##### Provided records

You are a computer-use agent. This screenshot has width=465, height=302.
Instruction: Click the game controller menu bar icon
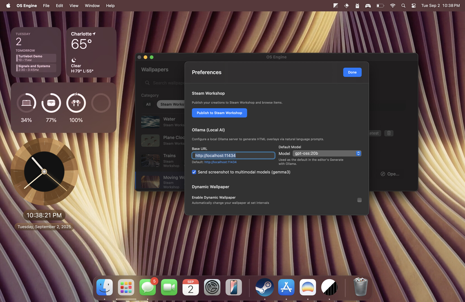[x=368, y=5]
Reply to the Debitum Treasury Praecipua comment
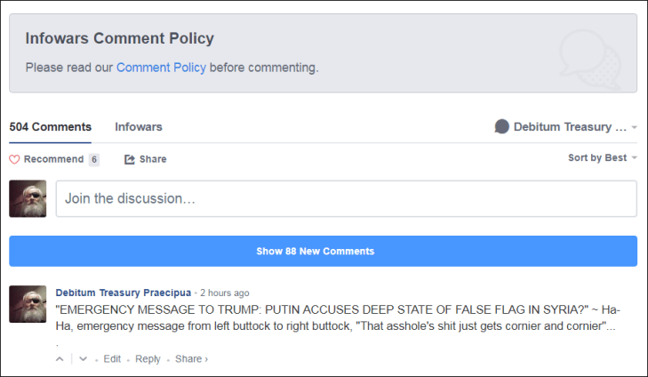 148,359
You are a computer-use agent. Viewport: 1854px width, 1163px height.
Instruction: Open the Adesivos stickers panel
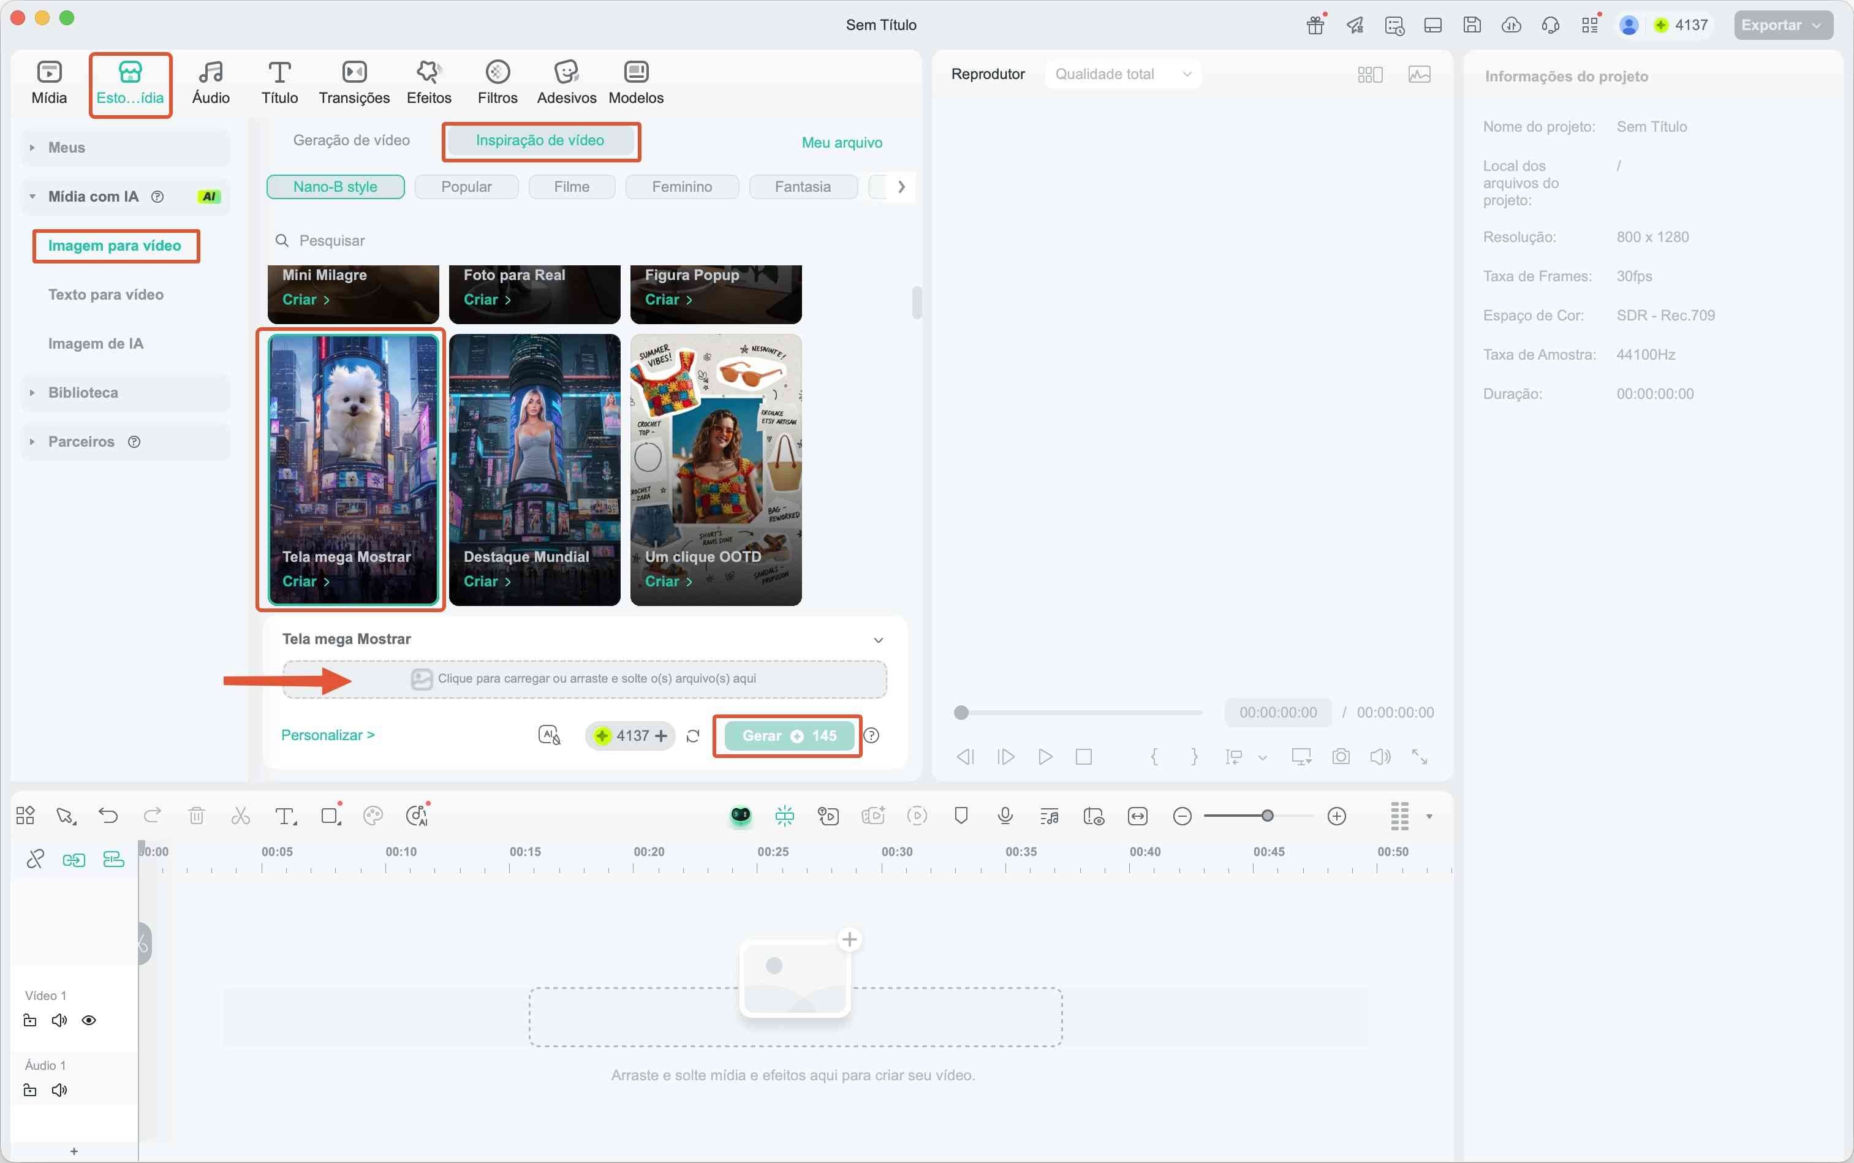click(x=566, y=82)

##########
##### Provided records

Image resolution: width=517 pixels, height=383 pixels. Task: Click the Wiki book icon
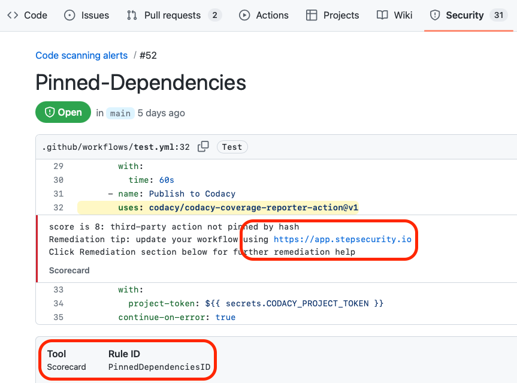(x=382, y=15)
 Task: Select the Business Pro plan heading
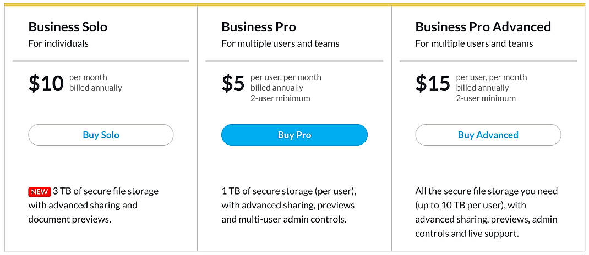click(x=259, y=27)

##########

- What to work on
Recast everything from the line containing "You are a computer-use agent. Viewport: 1854px" down to the line containing "click(x=566, y=82)" as a two-column CSV with the headers input and output. Give one row for each instruction and its answer, put each field in quotes with line breaks turned into spaces, leave out the pictures, and include nothing outside that span.

- The solution
input,output
"You are a computer-use agent. Viewport: 1854px width, 1163px height. Instruction: Open the Adesivos stickers panel","click(x=566, y=82)"